Их выход на более открытую общественную арену коротко прозвучал в период существования ГАХН (Гос. Академии художественных наук, кстати помещавшейся тоже на Пречистенке). Они писали литературоведческие комментарии, выступали с небольшими, сугубо академическими статьями и публикациями в журналах и бюллетенях. Жили они в тесном кругу, общаясь друг с другом. Квартиры их, уплотненные в одну, реже в две комнаты, превратившись и коммунальные, – самый распространенный вид жилища тогдашнего москвича, – напоминали застывшие музеи предреволюционной поры. В их комнатах громоздились красное дерево, старые книги, бронза, картины. Они были островитянами в мутном потоке нэпа, среди народившихся короткометражных капиталистов и возрождающегося мещанства, но в равной степени отделены от веяний новой, зарождающейся культуры, еще очень противоречивой, зачастую прямолинейно-примитивной в своих первых проявлениях.
У «пречистенцев» чтились филологи и философы.
Они забавлялись беседами о Риккерте и Когене. В моду входили Фрейд и Шпенглер с его пресловутым «Закатом Европы», в котором их особенно привлекала мысль, что главенство политики является типичнейшим признаком вырождения культуры. А посему они толковали об образе, взятом из природы и преображенном творчеством, о музыкальных корнях искусства, о мелодии, связанной с ритмом… В них все еще сохранялась рафинированность декадентщины предреволюционной поры, но они считали себя продолжателями самых высоких традиций московской интеллигенции.
В этом кругу к Булгакову относились с повышенной заинтересованностью. В нем хотели видеть своего представителя. Хотели видеть его на Голгофе, падающего под ударами, чуть ли не мучеником. Преуспевающий Булгаков возмущал их. В каждом проявлении его признания они видели почти измену своего «избранника». Булгаков служил как бы оправданием их общественного небытия, их исторической обреченности. Но его живое творчество опровергало эту обреченность. Он очень скоро почувствовал, что эта среда отягчает его, как гири.

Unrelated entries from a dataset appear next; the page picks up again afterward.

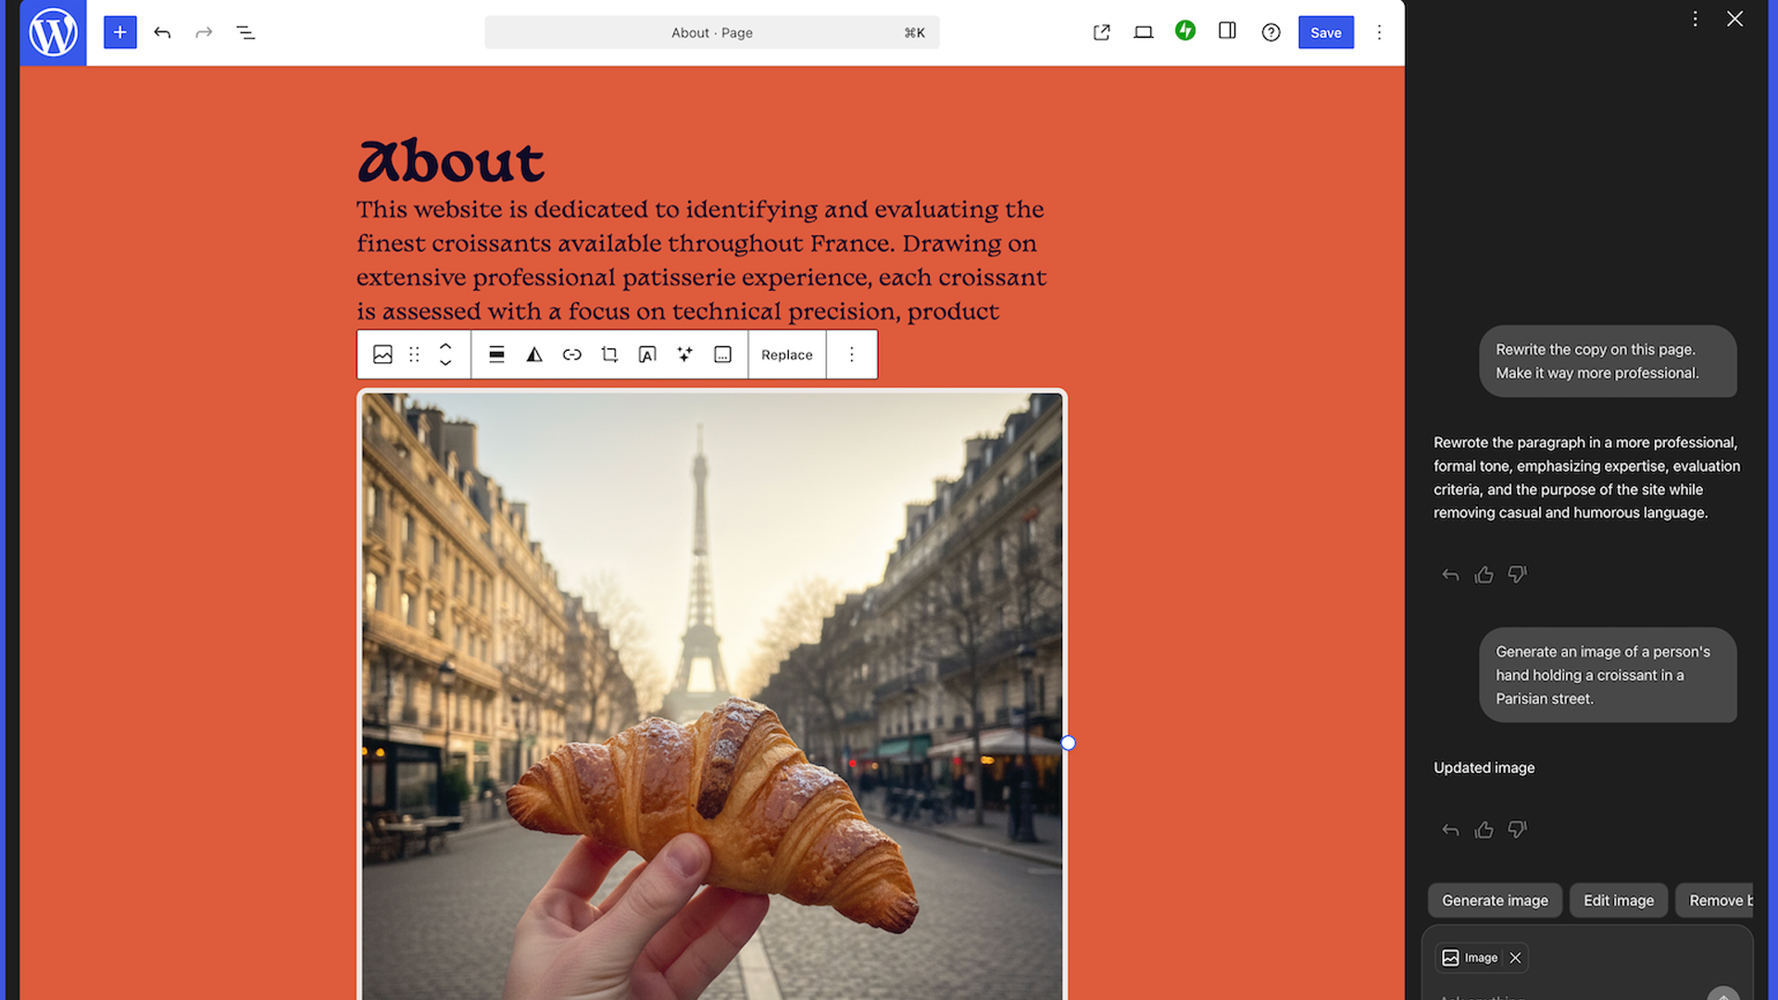This screenshot has height=1000, width=1778.
Task: Click the crop image tool
Action: [609, 355]
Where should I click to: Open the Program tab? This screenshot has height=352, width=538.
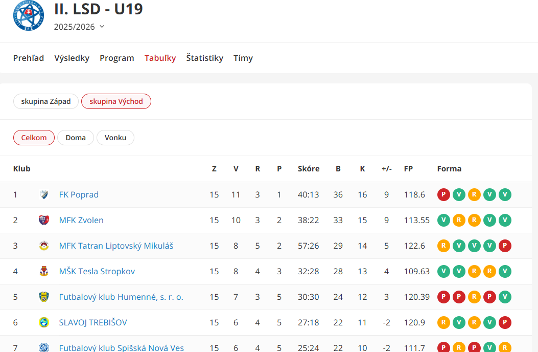pyautogui.click(x=116, y=58)
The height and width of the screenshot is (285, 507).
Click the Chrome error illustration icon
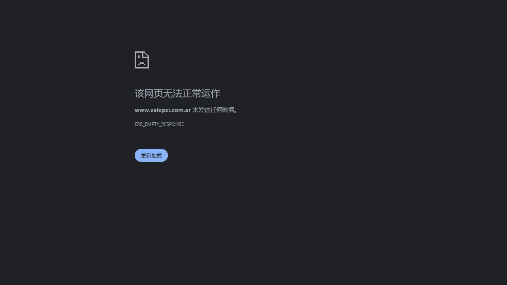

«Мыслитель, как говорил Лев Толстой, – это растение, дающее побеги на диких скалах. Он питается собственными соками. Но если Спиноза жил в своей дыре, Декарт – у своей печки, а Кант был отшельником, то для искусства это смерть. На дикой скале искусство не живет, оно нуждается в непрерывно поступающем к нему потоке жизни. Никакими силами Булгаков не мог быть брошен на эту дикую скалу. Напрасно навязывали ему «пречистенские друзья» «трагическую отрешенность». Все, что он написал, начиная с «Записок врача» и «Белой гвардии» (и пьес о Мольере и Пушкине!) и кончая романом «Мастер и Маргарита», свидетельствует, что все его замыслы рождены кипучим вмешательством в жизненные процессы, а не насмешливым созерцанием со стороны. Его сердце было открыто мучительным и противоречивым ветрам времени, его хлестало и било, он не сдавался и не прятался в затишок, потому что не хотел и не мог этого делать.
Тем драматичнее было, что в период наибольшего душевного смятения именно «Пречистенка» оказывалась его единственным прибежищем. Но он жил не прошлым, он был «горение, а не гниение».